IT conferences come in all shapes and sizes, with participants ranging from tens of thousands of general technology enthusiasts to mere hundreds of professionals with highly specialized skills. Intel's annual Developer Forum (IDF) is relatively small compared to CES and Oracle OpenWorld, but attendees include the crucial partners who create and bring to market innovative new products based on Intel's silicon.

From Intel Inside to Inside Intel

IDF events tend to follow a relatively predictable pattern based on Intel's "tick/tock" development cycle. The "tick" denotes announcements of upcoming silicon processes that will notably increase transistor density and enhance performance and energy efficiency. The company also introduces next-gen versions of previous microprocessor offerings. The following "tock" finds Intel delivering a new microarchitecture and highlighting partner solutions that take full advantage of those improvements.

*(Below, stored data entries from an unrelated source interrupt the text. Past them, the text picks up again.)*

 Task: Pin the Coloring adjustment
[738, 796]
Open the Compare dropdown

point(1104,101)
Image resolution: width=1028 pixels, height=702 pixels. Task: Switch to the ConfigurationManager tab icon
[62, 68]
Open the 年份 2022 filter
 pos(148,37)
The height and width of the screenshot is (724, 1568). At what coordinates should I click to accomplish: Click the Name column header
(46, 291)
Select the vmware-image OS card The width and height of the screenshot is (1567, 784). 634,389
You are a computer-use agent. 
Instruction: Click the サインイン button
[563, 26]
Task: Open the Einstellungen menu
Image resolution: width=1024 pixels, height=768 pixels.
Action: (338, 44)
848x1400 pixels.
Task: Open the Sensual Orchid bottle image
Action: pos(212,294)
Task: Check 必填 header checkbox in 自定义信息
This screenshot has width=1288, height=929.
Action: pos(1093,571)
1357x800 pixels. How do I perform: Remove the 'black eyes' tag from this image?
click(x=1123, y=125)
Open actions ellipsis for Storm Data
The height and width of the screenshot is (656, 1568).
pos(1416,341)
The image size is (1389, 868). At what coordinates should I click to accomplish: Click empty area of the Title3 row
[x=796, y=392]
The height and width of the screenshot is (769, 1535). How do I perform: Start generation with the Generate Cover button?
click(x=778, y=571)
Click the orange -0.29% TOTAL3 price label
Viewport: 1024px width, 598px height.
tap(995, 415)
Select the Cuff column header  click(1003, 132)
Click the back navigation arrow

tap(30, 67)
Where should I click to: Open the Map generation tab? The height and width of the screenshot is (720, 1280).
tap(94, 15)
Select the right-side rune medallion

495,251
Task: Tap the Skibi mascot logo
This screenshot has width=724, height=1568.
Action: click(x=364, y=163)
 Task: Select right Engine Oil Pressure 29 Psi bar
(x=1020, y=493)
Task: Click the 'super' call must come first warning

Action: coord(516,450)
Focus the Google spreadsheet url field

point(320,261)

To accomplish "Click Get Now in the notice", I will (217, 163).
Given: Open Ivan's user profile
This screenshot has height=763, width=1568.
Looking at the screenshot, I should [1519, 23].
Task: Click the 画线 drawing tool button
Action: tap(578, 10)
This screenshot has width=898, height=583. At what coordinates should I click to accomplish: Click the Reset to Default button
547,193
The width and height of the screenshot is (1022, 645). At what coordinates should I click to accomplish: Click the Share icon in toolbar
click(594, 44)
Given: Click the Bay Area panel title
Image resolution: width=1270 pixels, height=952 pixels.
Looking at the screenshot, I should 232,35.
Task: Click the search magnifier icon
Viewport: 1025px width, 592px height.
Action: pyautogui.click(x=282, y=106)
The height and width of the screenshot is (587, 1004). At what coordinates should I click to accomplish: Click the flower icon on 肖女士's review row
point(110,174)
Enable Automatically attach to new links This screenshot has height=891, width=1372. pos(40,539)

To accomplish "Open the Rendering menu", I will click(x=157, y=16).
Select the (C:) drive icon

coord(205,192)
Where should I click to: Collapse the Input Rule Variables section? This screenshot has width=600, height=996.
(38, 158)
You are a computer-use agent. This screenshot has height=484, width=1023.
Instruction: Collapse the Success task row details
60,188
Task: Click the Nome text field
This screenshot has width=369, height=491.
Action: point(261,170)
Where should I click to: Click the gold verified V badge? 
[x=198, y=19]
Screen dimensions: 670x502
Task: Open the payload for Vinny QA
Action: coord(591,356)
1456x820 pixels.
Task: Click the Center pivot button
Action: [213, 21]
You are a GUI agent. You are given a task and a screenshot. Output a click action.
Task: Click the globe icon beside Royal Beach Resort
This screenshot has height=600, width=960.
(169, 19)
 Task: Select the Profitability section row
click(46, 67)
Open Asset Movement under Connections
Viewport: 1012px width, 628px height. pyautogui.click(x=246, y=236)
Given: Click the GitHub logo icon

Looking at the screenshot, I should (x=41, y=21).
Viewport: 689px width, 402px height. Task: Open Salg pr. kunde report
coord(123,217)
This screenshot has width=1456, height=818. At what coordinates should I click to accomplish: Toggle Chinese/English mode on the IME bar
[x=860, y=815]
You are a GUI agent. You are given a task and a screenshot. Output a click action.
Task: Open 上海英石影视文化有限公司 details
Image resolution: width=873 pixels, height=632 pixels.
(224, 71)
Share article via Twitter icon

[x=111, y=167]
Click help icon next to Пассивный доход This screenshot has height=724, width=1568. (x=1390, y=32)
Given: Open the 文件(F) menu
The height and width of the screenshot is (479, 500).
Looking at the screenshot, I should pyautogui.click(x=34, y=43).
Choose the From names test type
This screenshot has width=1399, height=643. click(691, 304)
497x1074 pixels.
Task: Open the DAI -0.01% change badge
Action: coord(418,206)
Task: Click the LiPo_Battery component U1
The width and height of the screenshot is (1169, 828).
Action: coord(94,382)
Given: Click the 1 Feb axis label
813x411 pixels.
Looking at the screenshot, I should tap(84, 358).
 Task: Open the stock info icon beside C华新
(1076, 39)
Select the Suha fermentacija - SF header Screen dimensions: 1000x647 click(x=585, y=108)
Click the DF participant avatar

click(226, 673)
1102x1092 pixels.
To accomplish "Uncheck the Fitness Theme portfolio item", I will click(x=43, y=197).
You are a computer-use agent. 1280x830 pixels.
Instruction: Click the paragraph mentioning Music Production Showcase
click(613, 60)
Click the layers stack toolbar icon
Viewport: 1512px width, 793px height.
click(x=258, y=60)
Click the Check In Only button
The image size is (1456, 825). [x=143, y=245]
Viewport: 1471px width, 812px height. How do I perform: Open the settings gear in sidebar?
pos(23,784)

By any measure, IDF 2010 should have qualified as a banner "tick" event. During his opening keynote at San Francisco's Moscone Center, company CEO Paul Otellini stated that Intel's development of its next-generation 22nm (aka Ivy Bridge) microarchitecture is proceeding as expected and that commercial solutions are set to arrive in 2H 2011. At the same time, he said that second-gen Intel Core (aka Sandy Bridge) processors will be available early next year.

New Tack

Then Otellini took the audience in an unexpected direction, however, noting that Intel is shifting its focus to accommodate the challenges and opportunities of a "new marketplace for pervasive computing." In part, this market represents an evolutionary continuation of commonplace IT industry trends: There are currently about 1.4 billion PCs worldwide, with another million sold every day. But other wired and wirelessly connected IT products, including smartphones and tablets, are proliferating rapidly -- along with thousands of new "smart" embedded devices.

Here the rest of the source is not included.